There are stool banks -- like blood banks -- where you can donate your dump
In the early days of fecal transplants, every treatment had to be harvested fresh from a healthy donor. Many are still done that way, but it’s a pain in the butt (more metaphorical than literal). Think about who, in your circle of family and close friends, you'd be comfortable asking for a stool donation. It's a small number, right? To complicate matters, a lot of people harbor bad bacteria or parasites that are no biggie in a healthy person, but would be a terrible idea to squirt into the gut of someone who's already very sick.
So your potential donor has to be tested for all kinds of diseases, and your doctor has to have a strong stomach and a blender at the ready. That's why a handful of organizations have sprung up to supply poop from pre-screened donors.

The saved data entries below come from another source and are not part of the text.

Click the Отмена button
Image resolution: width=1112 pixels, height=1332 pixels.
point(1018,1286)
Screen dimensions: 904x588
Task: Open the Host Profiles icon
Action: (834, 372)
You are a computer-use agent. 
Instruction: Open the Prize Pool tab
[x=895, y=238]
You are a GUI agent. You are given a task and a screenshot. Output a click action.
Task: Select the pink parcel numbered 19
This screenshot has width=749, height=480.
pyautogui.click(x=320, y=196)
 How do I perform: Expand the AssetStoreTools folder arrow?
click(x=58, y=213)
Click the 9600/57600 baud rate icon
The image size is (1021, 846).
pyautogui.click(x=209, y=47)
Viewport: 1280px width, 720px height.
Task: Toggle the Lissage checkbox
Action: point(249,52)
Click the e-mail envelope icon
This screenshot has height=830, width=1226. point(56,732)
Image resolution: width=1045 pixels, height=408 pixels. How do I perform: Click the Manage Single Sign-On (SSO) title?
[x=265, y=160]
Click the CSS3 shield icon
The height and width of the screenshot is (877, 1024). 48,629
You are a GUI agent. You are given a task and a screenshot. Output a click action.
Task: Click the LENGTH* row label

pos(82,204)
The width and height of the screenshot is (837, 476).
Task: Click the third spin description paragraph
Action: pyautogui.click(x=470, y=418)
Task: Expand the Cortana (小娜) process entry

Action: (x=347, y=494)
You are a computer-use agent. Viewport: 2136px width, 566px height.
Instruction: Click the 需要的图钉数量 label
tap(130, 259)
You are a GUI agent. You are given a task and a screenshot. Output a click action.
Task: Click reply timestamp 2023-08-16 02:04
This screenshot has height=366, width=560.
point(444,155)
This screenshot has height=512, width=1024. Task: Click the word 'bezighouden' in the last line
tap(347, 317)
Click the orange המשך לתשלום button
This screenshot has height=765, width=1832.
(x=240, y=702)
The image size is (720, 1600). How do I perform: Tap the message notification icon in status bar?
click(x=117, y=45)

One of those is OpenBiome, a nonprofit stool bank that pays $40 a poop to a very select crowd of healthy, generous people. Donors have to make their delivery to the Boston-based office within an hour of, you know, making the delivery. But to get to the point where they’re given the coveted blue sample buckets to take home, donors have to pass a 179-question interview, a 30-item blood test, and commit to donating several times a week for two months. Only about 3% of interested donors make the cut, according to Sasha Lieberman, a spokesperson for OpenBiome. Even then, only the finest poops are selected: too hard or too sloppy, and they'll be denied.